Lawmakers have work cut out for them

The 19th National Assembly wraps up the first half of its four-year term with a monthlong extraordinary session that started Tuesday.

Thus far the performance of the current Assembly has been disappointing, to say the least. During the past two years, some 9,500 proposals have been submitted to the Assembly, with about 28 percent of them dealt with.

For most of the period, the Assembly has been unable to function properly due to a standoff between the two main parties. To make the first half of their term more productive, legislators will have to work day and night throughout the April session.

The two political parties have pledged to focus on deliberating bills. With the June 4 local elections just two months away, they feel the need to project the image of caring about the lives of ordinary people.

Yet the session is unlikely to progress smoothly. The two parties are expected to clash over almost every legislative proposal, with the most contentious issue likely to be candidate nominations for local elections.

During the 2012 presidential election campaigns, the two parties both pledged to stop nominating candidates for mayors and councils of small cities. But the ruling Saenuri Party has recently declared it would not be constrained by the promise, angering the main opposition party, the New Politics Alliance for Democracy, which has decided to keep its pledge.

On Tuesday, some 20 NPAD lawmakers started an indefinite sit-in at the central hall of the parliamentary building, calling on the ruling party to play fair. Some of the party’s leaders also started a sit-in in a tent set up in front of Seoul City Hall.

Yet the nomination issue should not be allowed to disrupt the Assembly session. It is up to the NPAD to protest the ruling party for reneging on its campaign pledge. But the protest should not hamper legislative activities.

A key proposal that needs to be approved this month is the government’s pension plan for senior citizens. Last year, the government promised to start paying the benefits this July. For this to happen, the proposal should have been passed in March at the latest. Yet the two parties simply let the deadline pass without a deal, disappointing senior citizens. They should reach a compromise without further delay.
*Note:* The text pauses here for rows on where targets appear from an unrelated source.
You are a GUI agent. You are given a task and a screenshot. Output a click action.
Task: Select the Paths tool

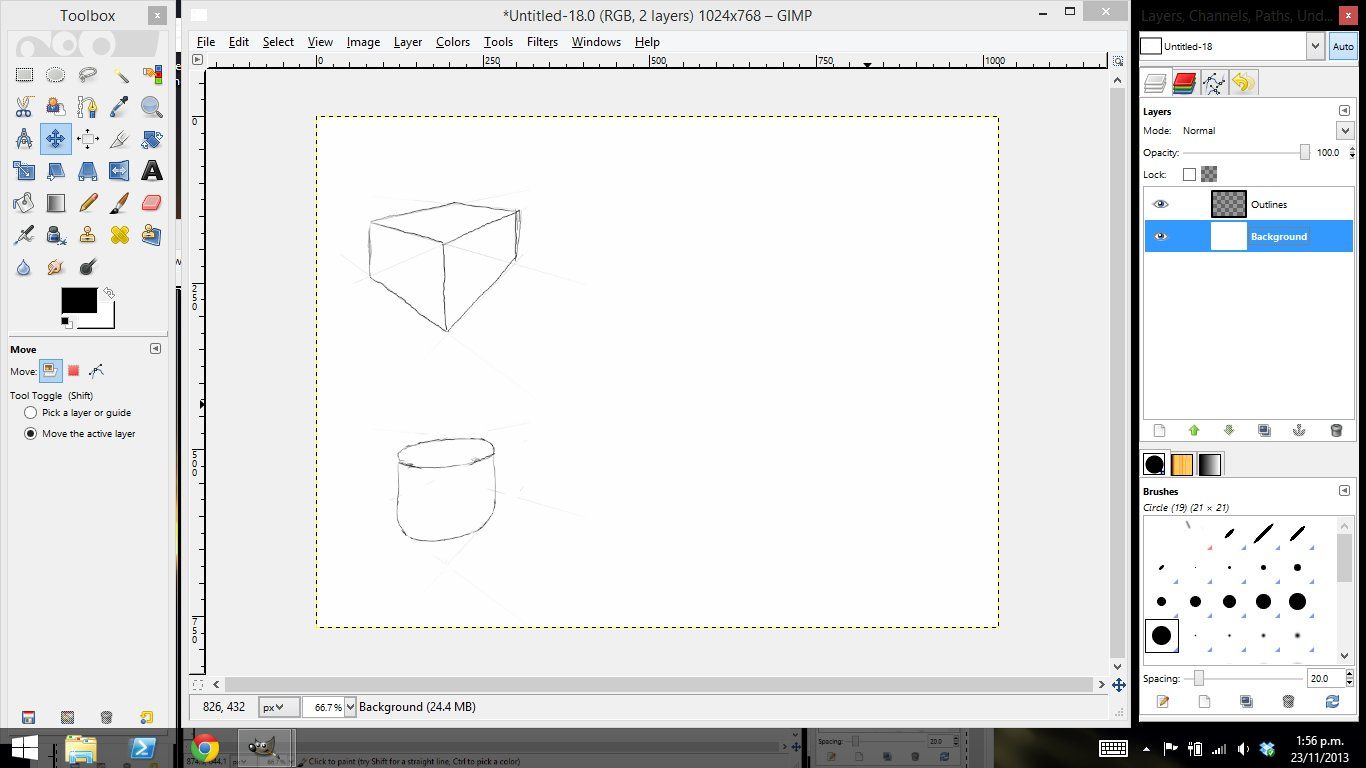[88, 107]
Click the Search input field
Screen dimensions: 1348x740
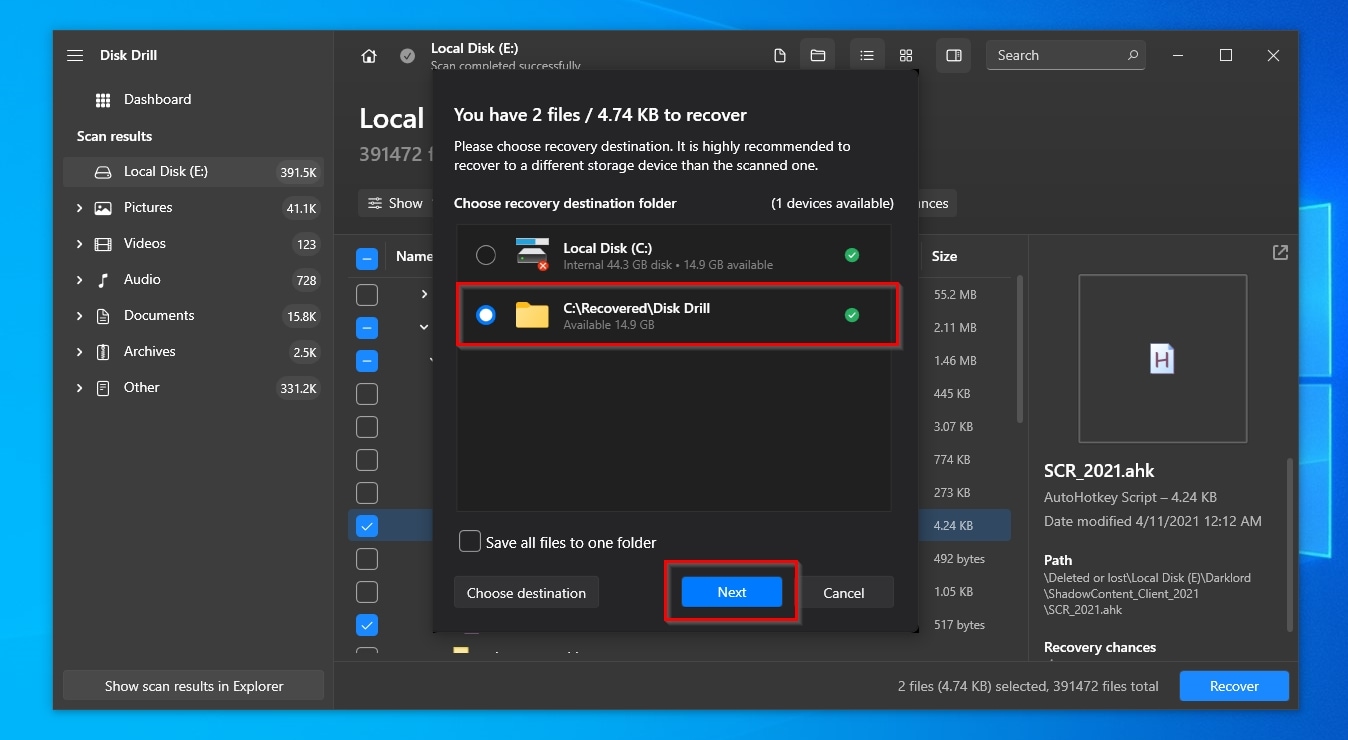(x=1058, y=56)
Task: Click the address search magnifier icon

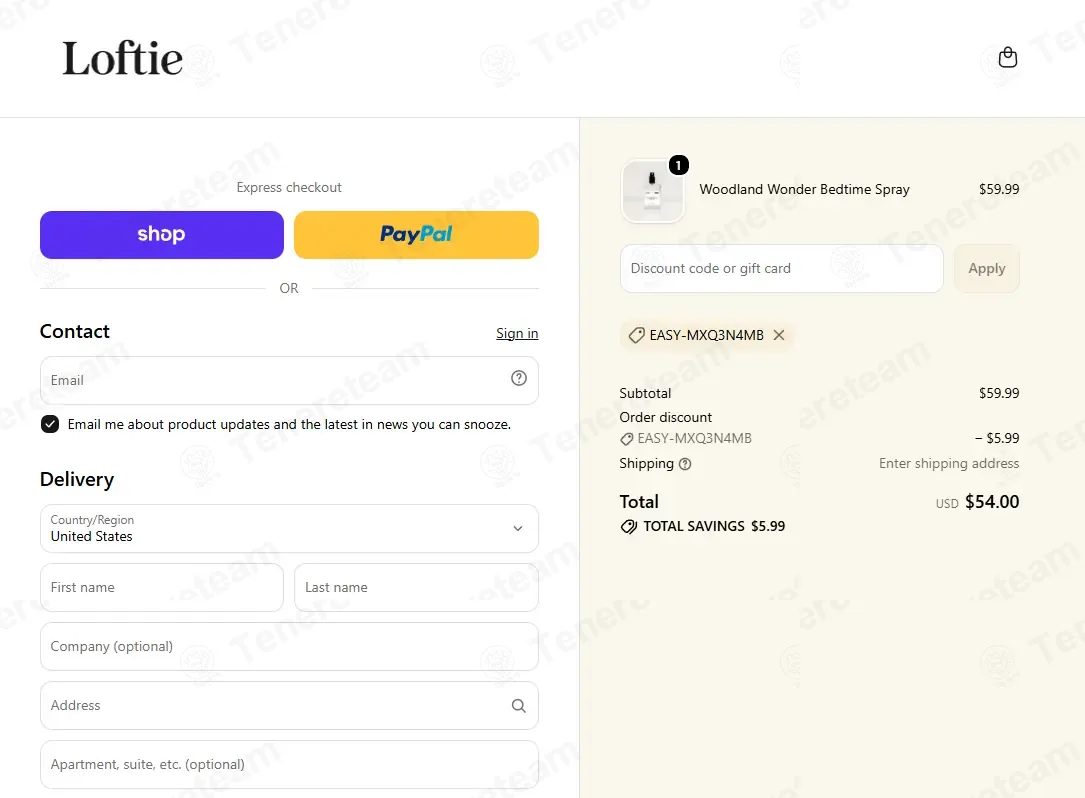Action: (518, 706)
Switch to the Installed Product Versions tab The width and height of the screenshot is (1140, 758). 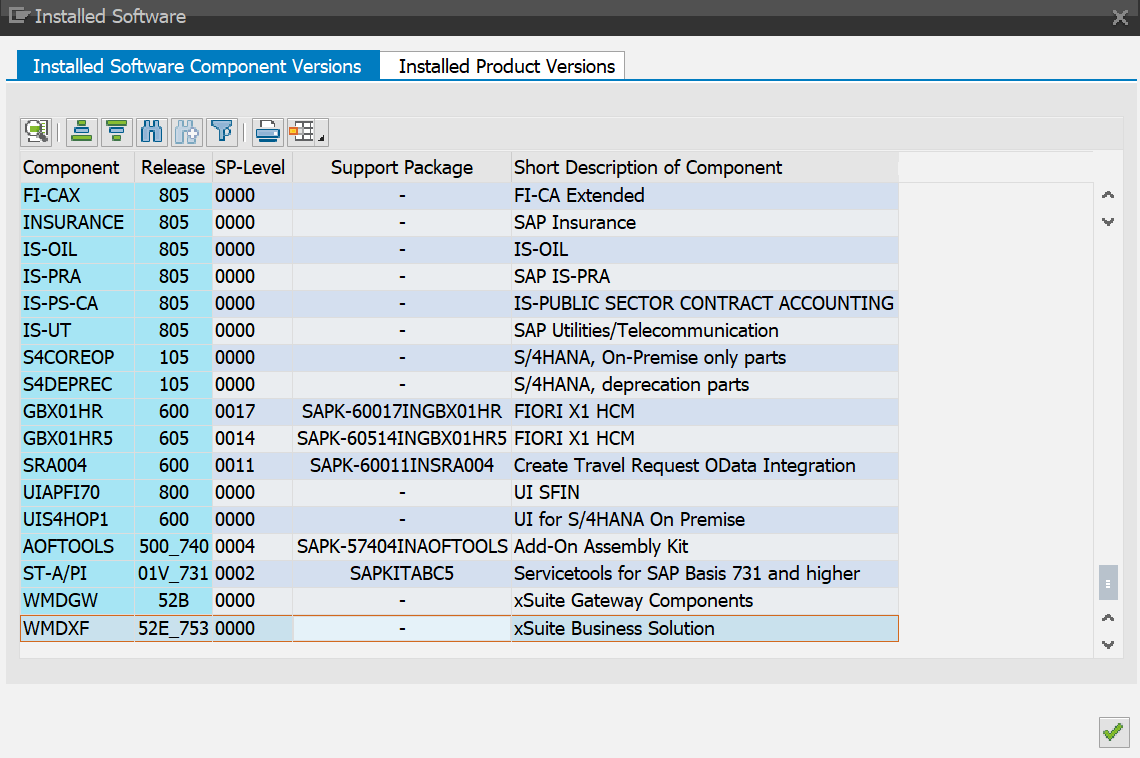tap(503, 65)
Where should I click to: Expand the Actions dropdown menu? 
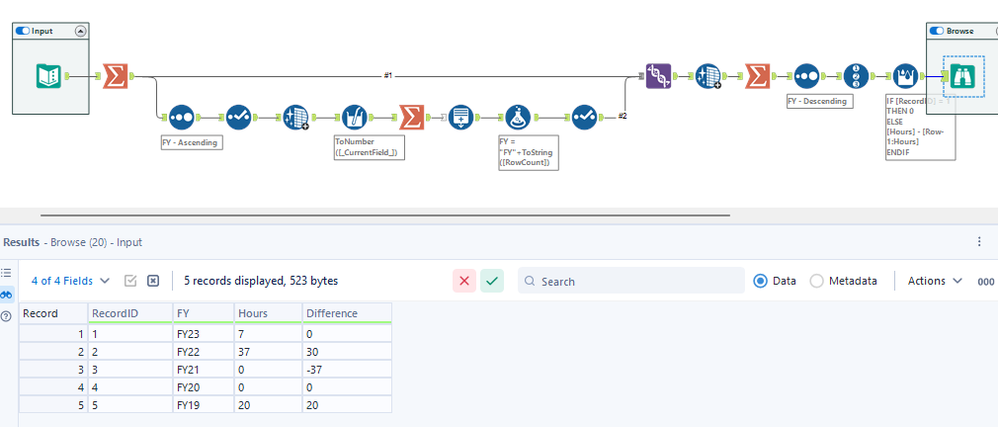(x=935, y=281)
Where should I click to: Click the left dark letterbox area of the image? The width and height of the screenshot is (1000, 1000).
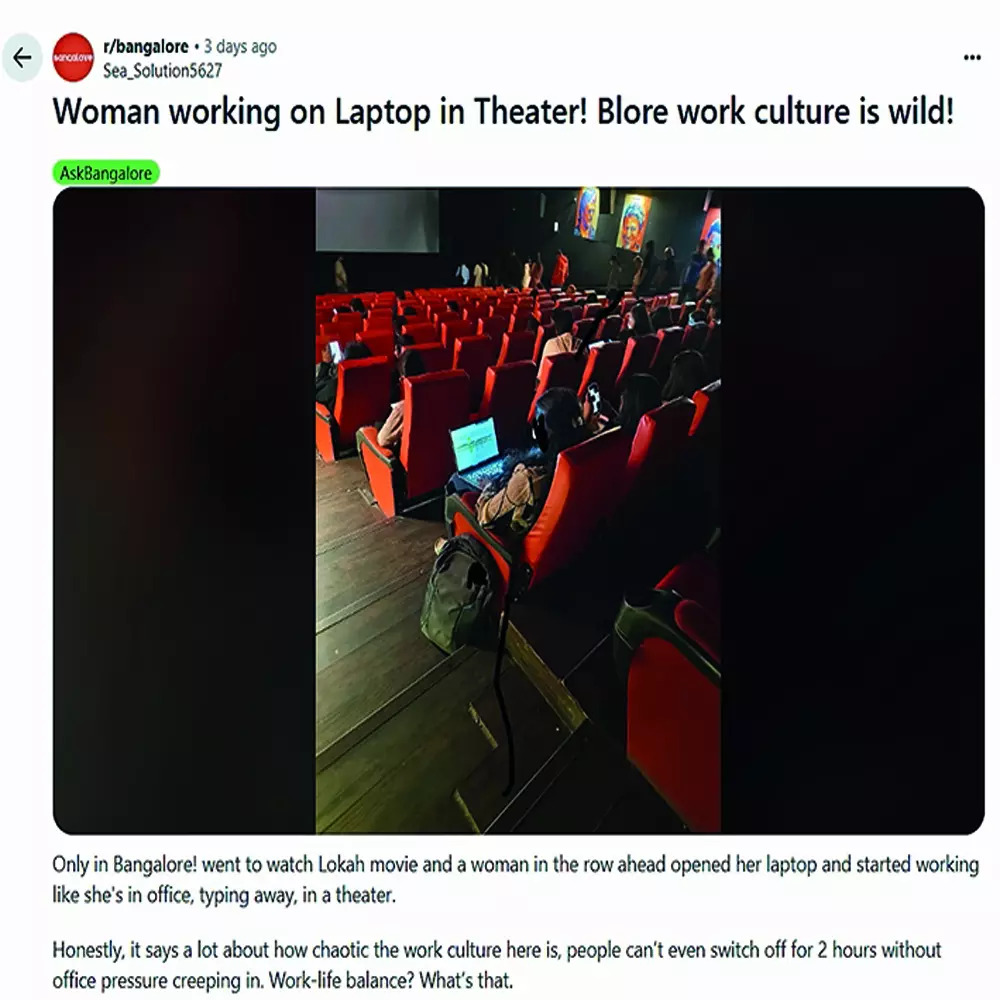(x=184, y=510)
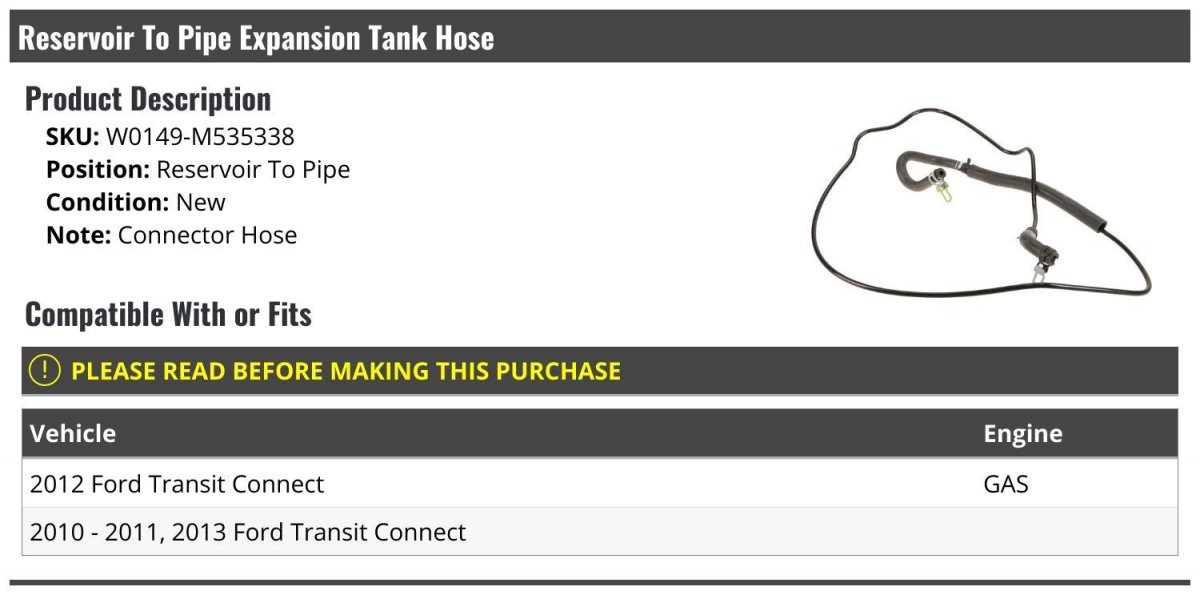Viewport: 1200px width, 595px height.
Task: Click the Position value Reservoir To Pipe
Action: [254, 169]
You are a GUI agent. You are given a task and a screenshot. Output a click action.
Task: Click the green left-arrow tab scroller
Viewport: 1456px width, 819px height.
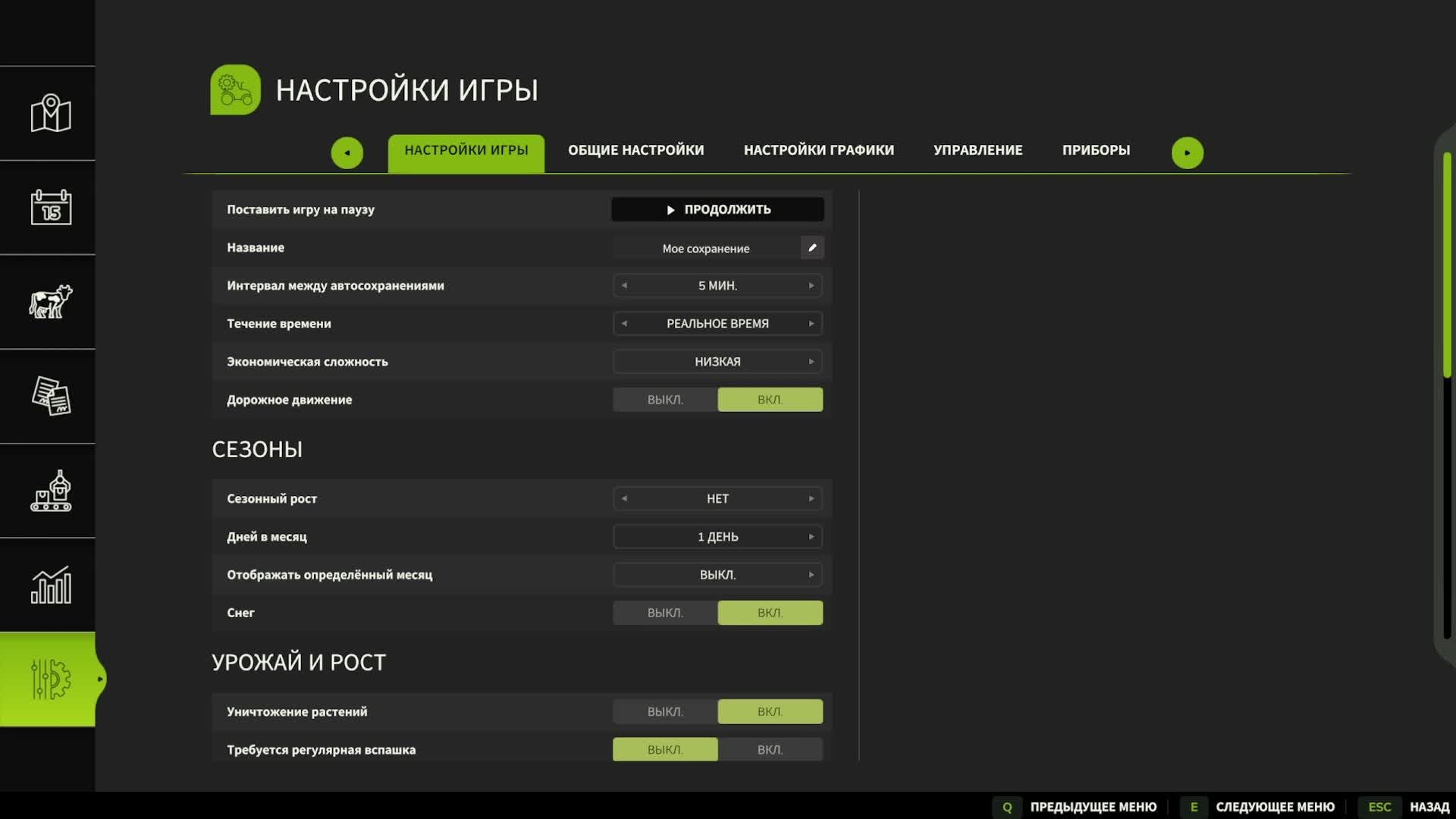pyautogui.click(x=347, y=152)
Legislators should also push through other important bills, including several economic reform proposals, which have remained in limbo for too long. For instance, proposals on promoting tourism, shortening working hours and protecting financial consumers need to be enacted promptly.

To make the National Assembly more productive, ruling party floor leader Choi Kyoung-hwan has openly called for revision of the present National Assembly Act.

The present act requires a three-fifths majority to bring legislative bills from standing committees to the plenary. This requirement was intended to eliminate brawls among lawmakers. But the main opposition party has frequently relied on it to stymie the ruling party’s initiatives.

To address the problem, Choi proposed a fast-track mechanism in which non-controversial bills would be designated as “green light bills” and sent to the plenary session promptly.

The main opposition party is unlikely to accept Choi’s proposal. But it deserves consideration. The party needs to put itself in its rival’s position. Had it been the ruling party, it would probably have come up with a similar proposal.